Ik ben van mening dat dergelijke bepalingen te ver gaan in een verdrag dat gaat over administratieve bepalingen met betrekking tot het verkrijgen van een modelrecht en zeker niet bijdragen aan de doelstelling van het verdrag om de verleningsprocedure te vereenvoudigen. Ook is Nederland geen voorstander van het opnemen in het verdrag van gedetailleerde bepalingen over technische assistentie aan verdragsluitende staten.

EU-aspecten

Zoals hiervoor opgemerkt, vormen veel van de onderwerpen die worden bestreken door het Verdrag betreffende het modellenrecht ook het onderwerp van bestaande en toekomstige EU wetgeving. In het EU-onderhandelingsmandaat is het uitgangspunt dat het verdrag binnen de exclusieve bevoegdheid van de Unie valt op grond van artikelen 3(1) VWEU (gemeenschappelijke handelspolitiek) en artikel 3(2) VWEU (risico op aantasting EU-interne regels). Dit heeft gevolgen voor de mogelijkheid voor de EU-lidstaten om toe te treden tot het verdrag. In een dergelijk geval kan in principe alleen de Unie optreden. De lidstaten kunnen op grond van artikel 2(1) VWEU enkel optreden voor zover zij daartoe worden gemachtigd of voor zover dit ter uitvoering van handelingen van de Europese Unie is. Op grond van de jurisprudentie van het Hof van Justitie van de EU is het duidelijk dat het aan de Europese Commissie is om dat te bepalen of daarmee in te stemmen.5

Toetreding van de Unie tot het Verdrag inzake modellenrecht is mogelijk ingevolge artikel 27 van het ontwerpverdrag, maar de Europese Unie komt geen zelfstandig stemrecht toe in de bij het verdrag op te richten assemblee van lidstaten. Deze assemblee krijgt belangrijke beslissingsbevoegdheden met betrekking tot het vaststellen van uitvoeringsregelgeving en het initiëren van verdragswijzigingen. Het is daarom van groot belang dat de Europese Unie en haar lidstaten verzekeren dat de aan de lidstaten toekomende stemrechten kunnen worden uitgeoefend. De inzet van Nederland is erop gericht om dat te bewerkstelligen.

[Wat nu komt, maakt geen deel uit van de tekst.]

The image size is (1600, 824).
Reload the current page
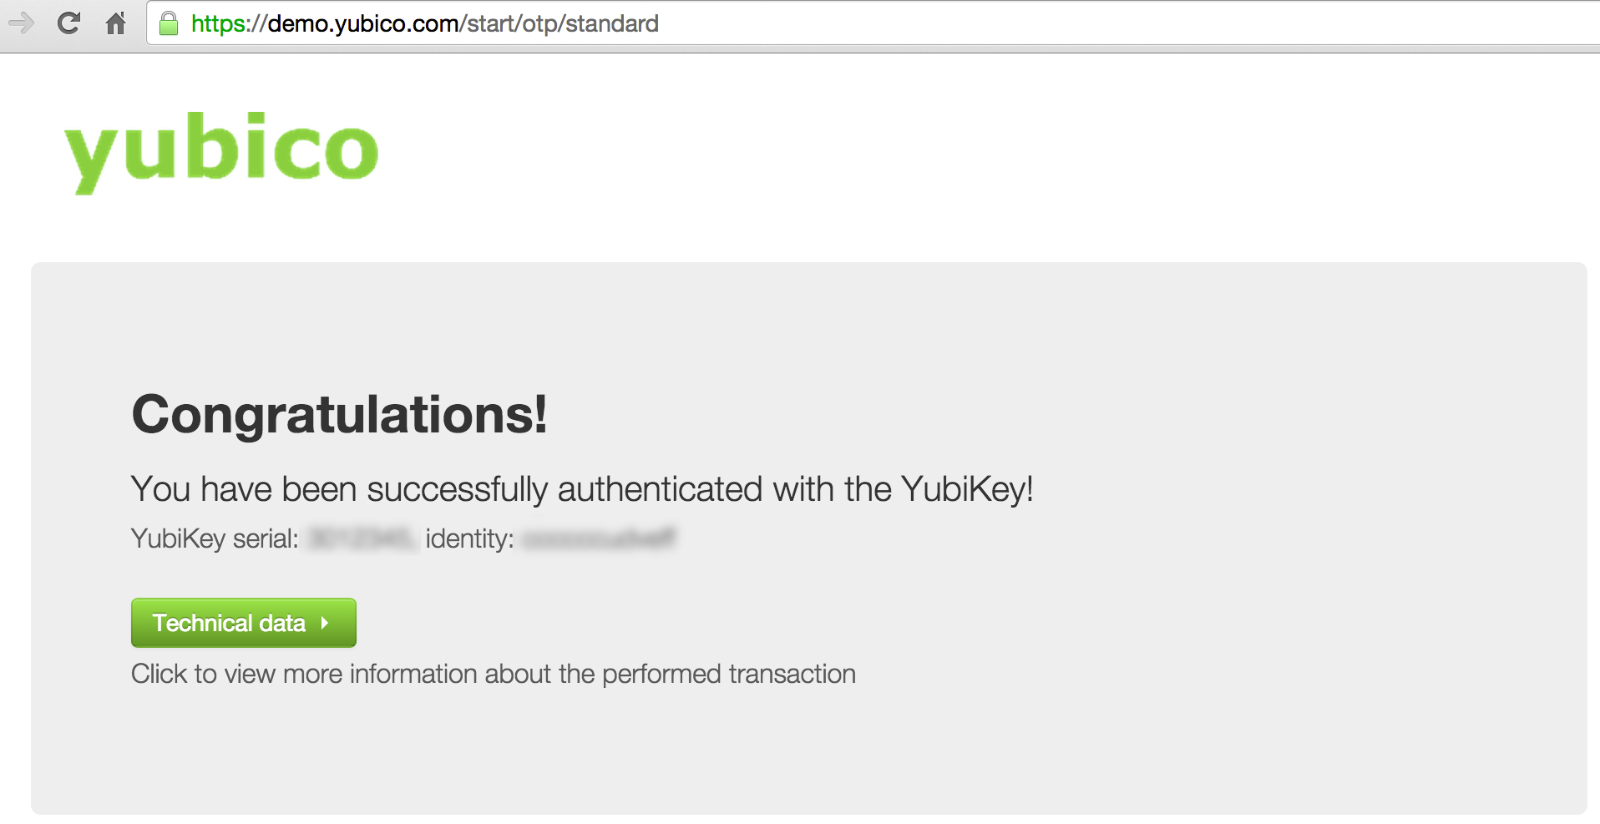[68, 23]
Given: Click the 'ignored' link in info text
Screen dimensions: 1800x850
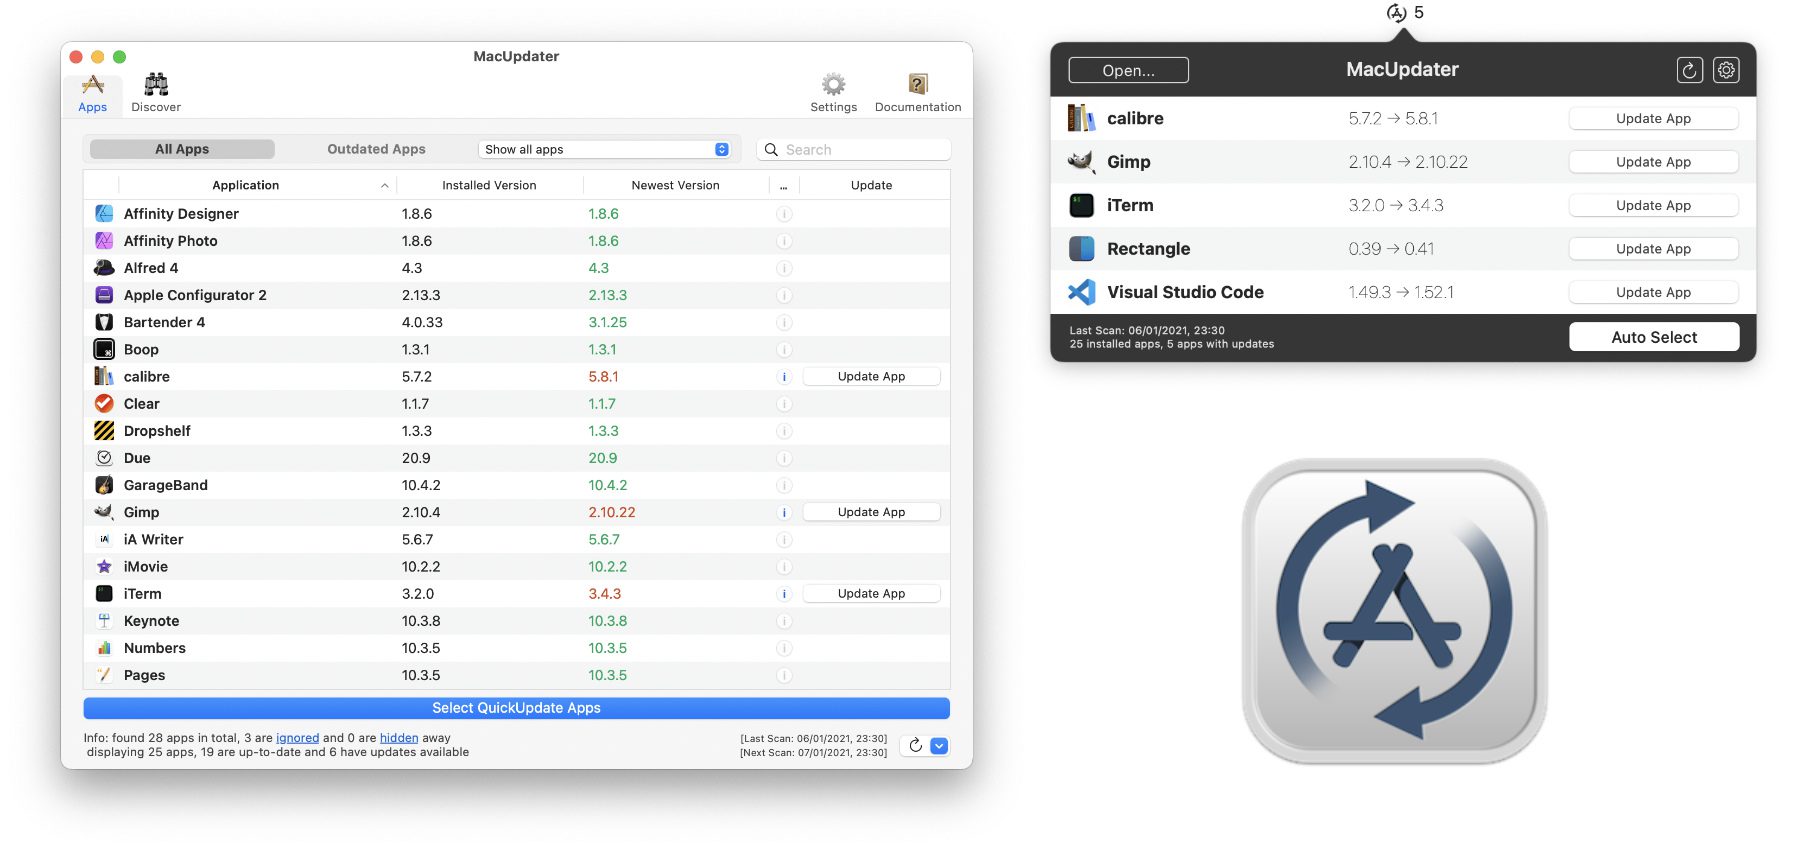Looking at the screenshot, I should click(297, 738).
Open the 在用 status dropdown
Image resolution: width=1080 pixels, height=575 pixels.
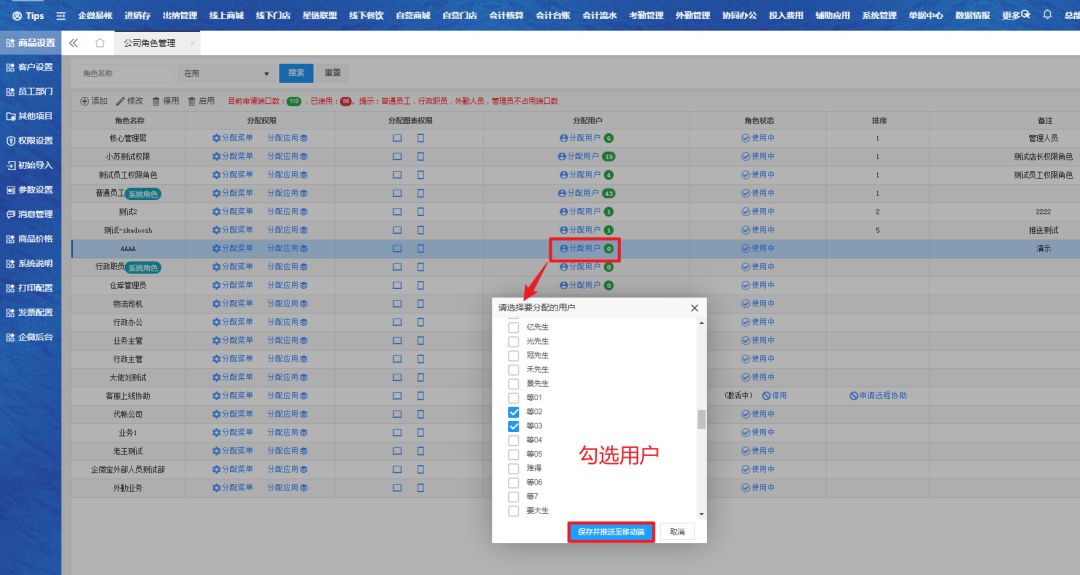225,73
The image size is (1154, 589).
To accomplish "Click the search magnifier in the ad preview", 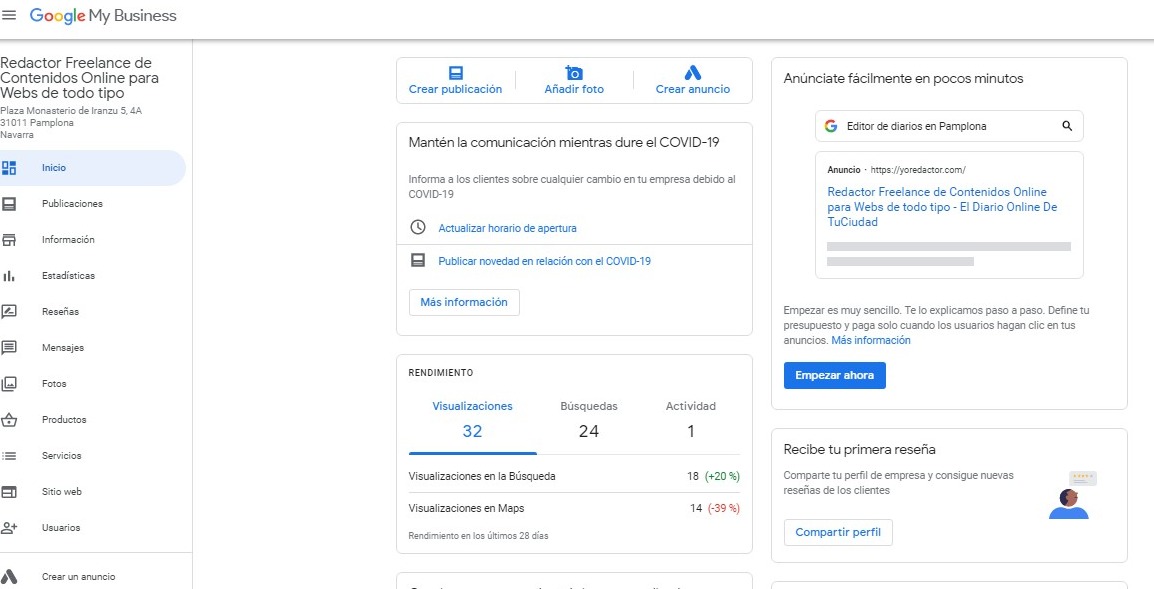I will pos(1068,125).
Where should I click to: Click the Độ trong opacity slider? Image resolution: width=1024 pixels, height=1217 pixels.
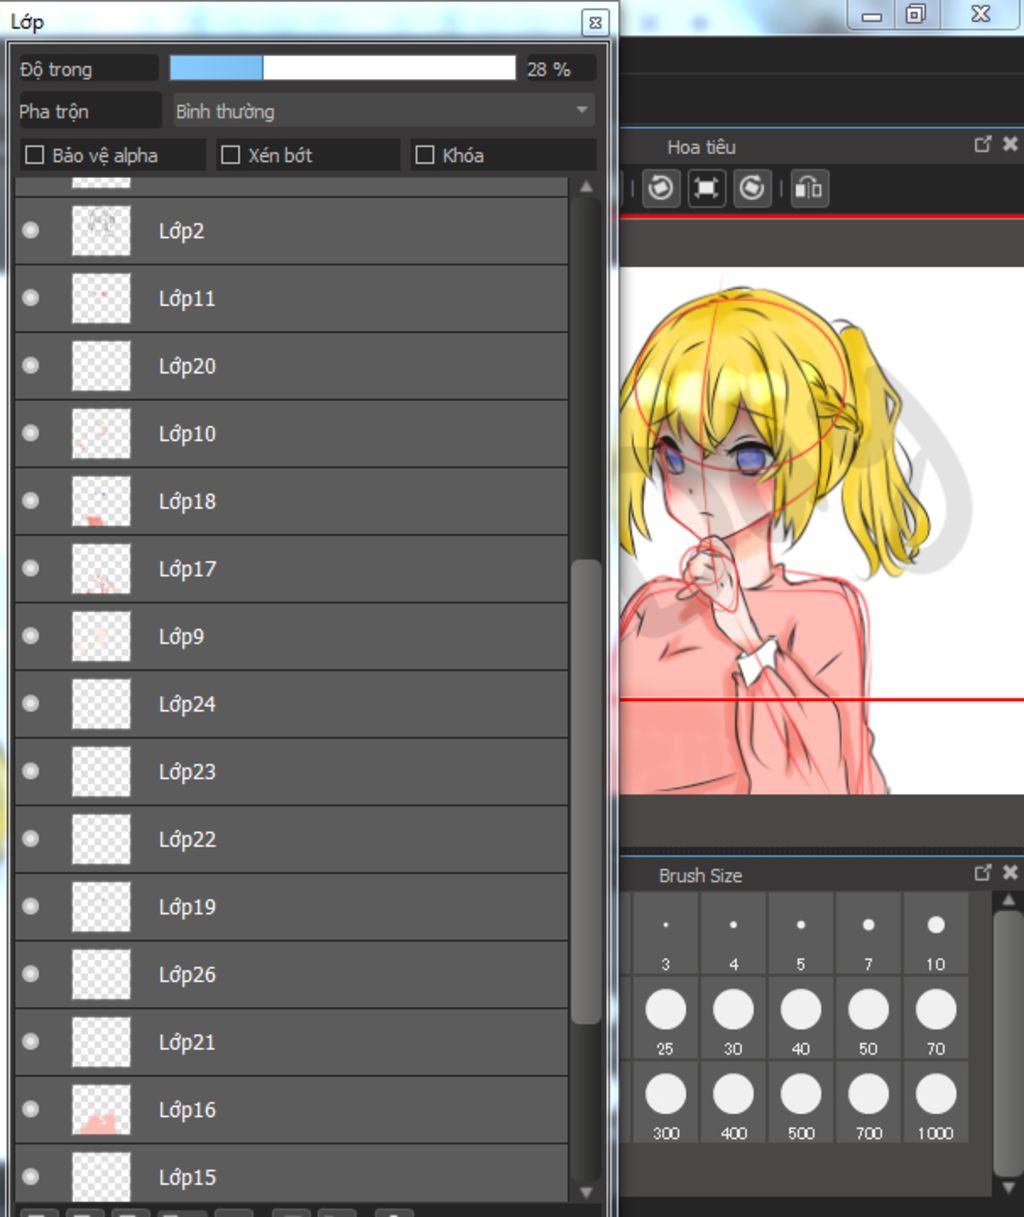click(x=342, y=68)
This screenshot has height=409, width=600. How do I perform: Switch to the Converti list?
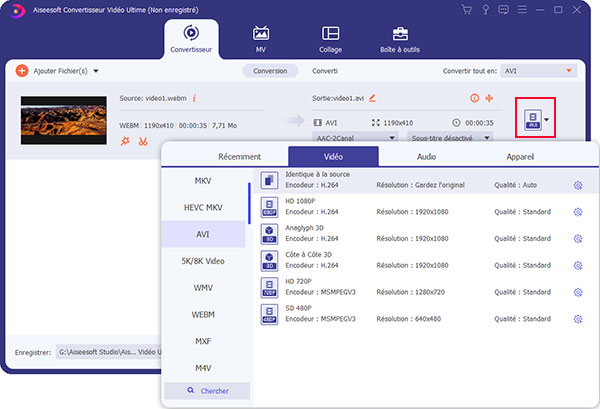tap(324, 71)
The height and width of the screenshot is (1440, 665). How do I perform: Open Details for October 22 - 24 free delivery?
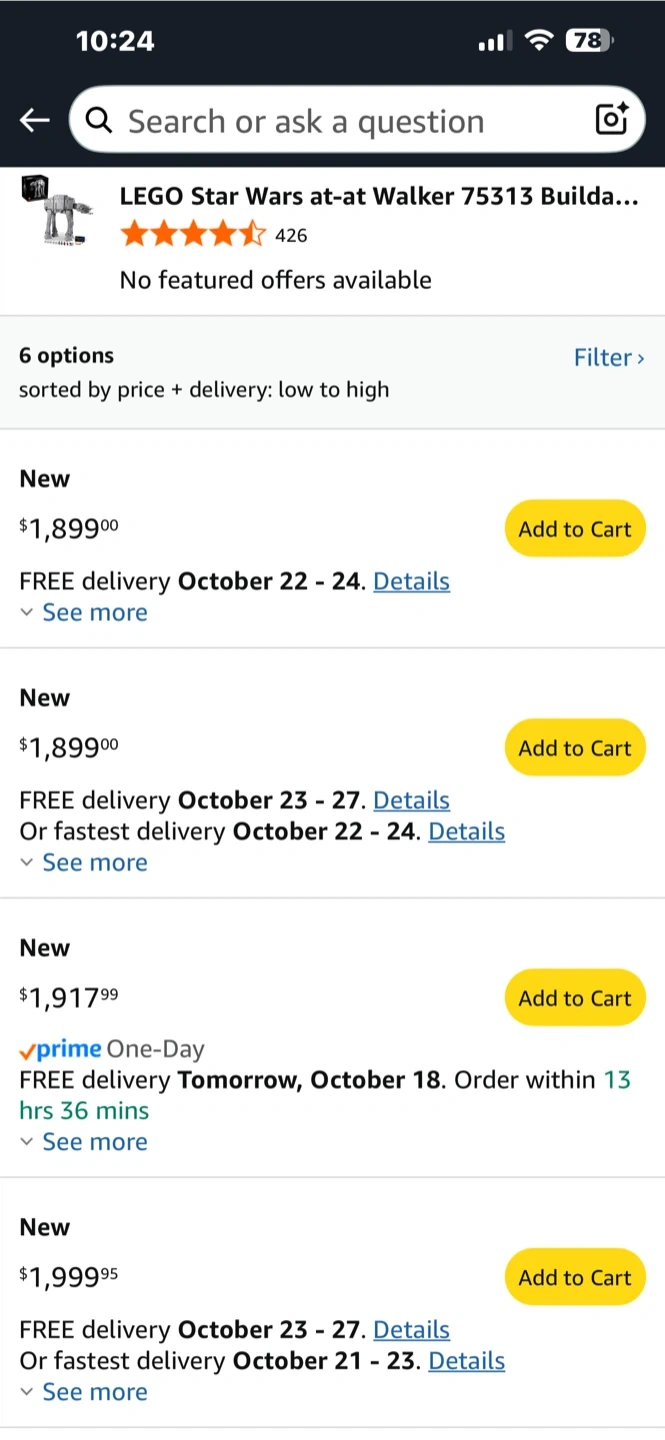(411, 581)
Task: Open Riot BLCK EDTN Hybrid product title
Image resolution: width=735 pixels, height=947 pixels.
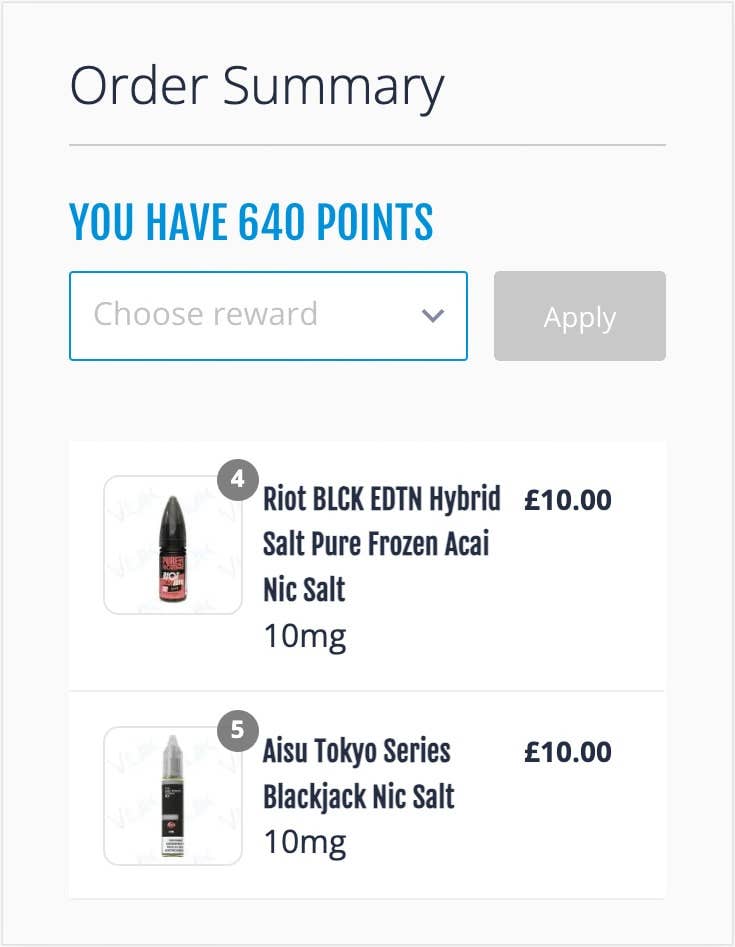Action: [382, 544]
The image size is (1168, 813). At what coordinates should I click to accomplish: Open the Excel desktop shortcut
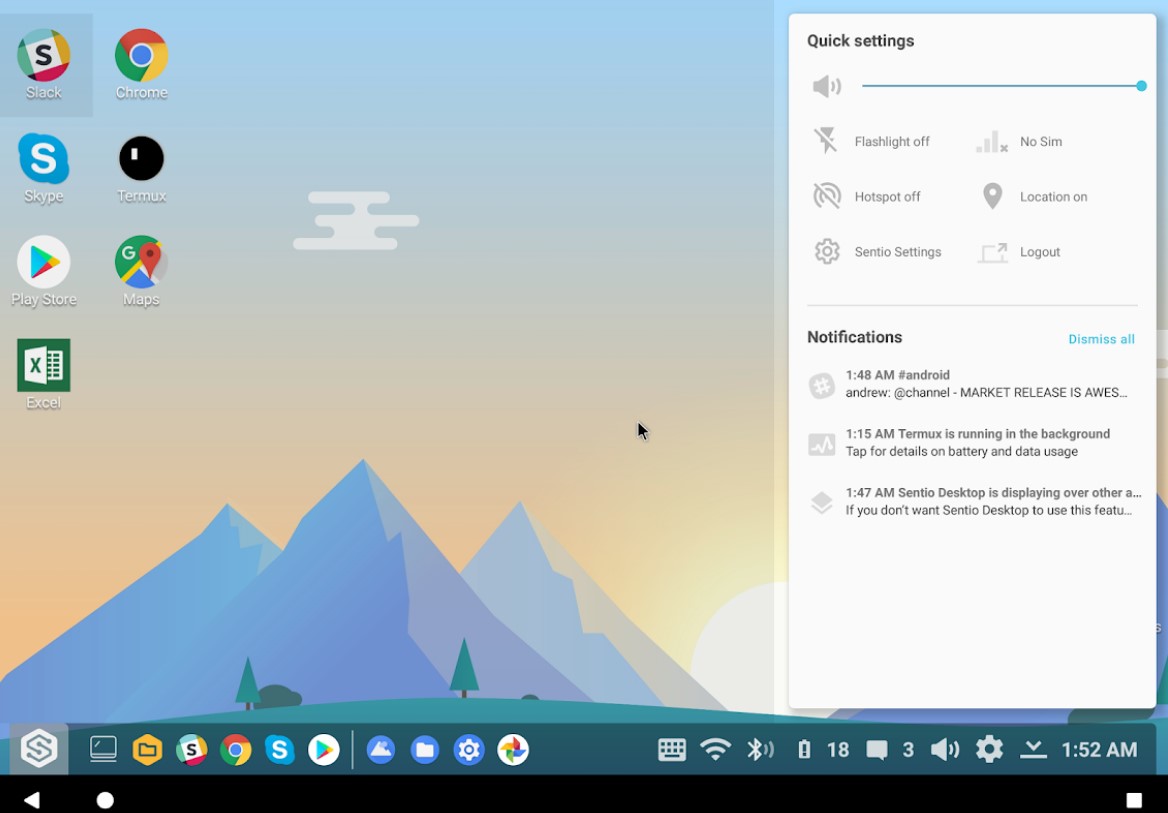click(44, 375)
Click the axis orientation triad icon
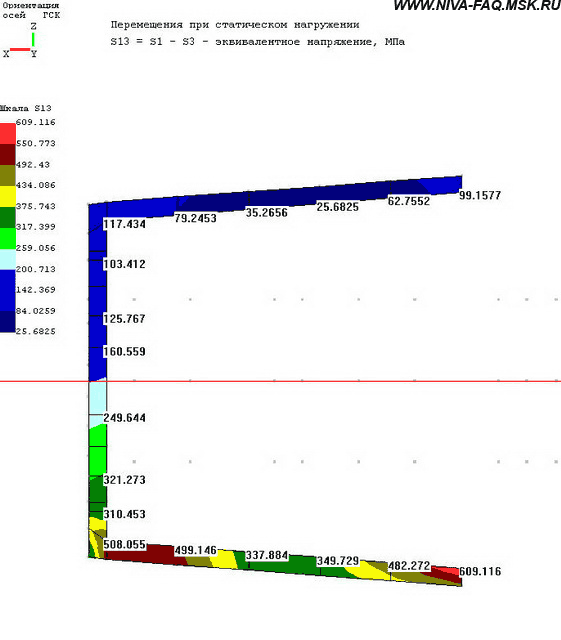The image size is (561, 640). [20, 40]
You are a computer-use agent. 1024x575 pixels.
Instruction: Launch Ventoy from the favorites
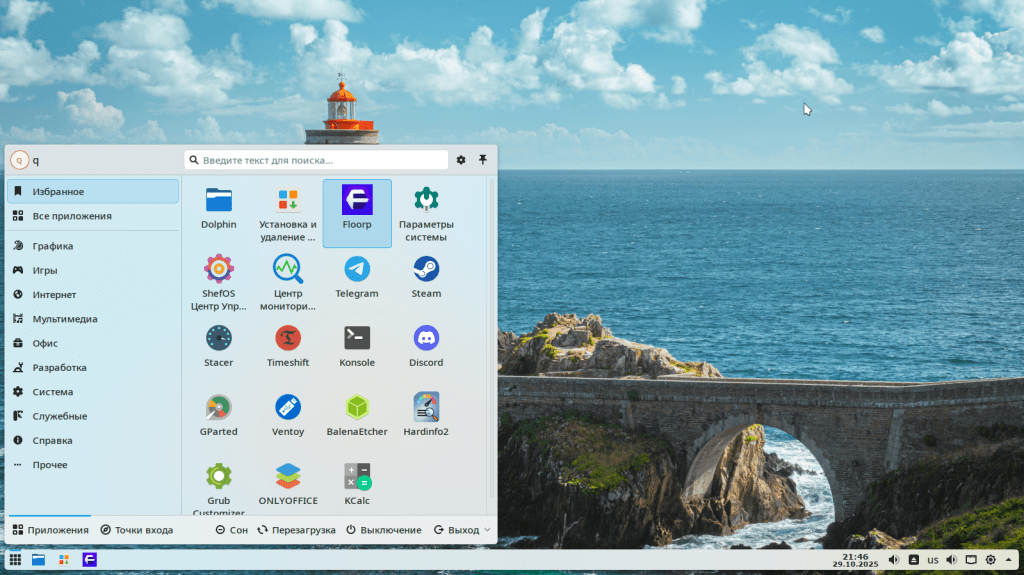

Het verdrag betreffende intellectueel eigendom, genetische rijkdommen en traditionele kennis in verband met genetische rijkdommen

Van 13 tot en met 24 mei 2024 heeft in Genève een diplomatieke conferentie plaatsgevonden waarbij de tekst is vastgesteld van een internationaal rechtsinstrument betreffende intellectueel eigendom, genetische bronnen en traditionele kennis in verband met genetische rijkdommen.6

Over de Nederlandse onderhandelingsinzet met betrekking tot dit verdrag bent u door mijn voorgangster geïnformeerd bij brief van 19 april 20247. Die onderhandelingsinzet was gebaseerd op een basistekst aan de hand waarvan de onderhandelingen zijn gevoerd. Geconstateerd kan worden dat het uiteindelijke onderhandelingsresultaat maar zeer beperkt afwijkt van de basistekst. Dat is positief, omdat de inzet van een aantal landen was om tot verdergaande afspraken te komen, die voor Nederland niet aanvaardbaar zouden zijn geweest. In zijn algemeenheid is de tekst van het verdrag gebalanceerd te noemen.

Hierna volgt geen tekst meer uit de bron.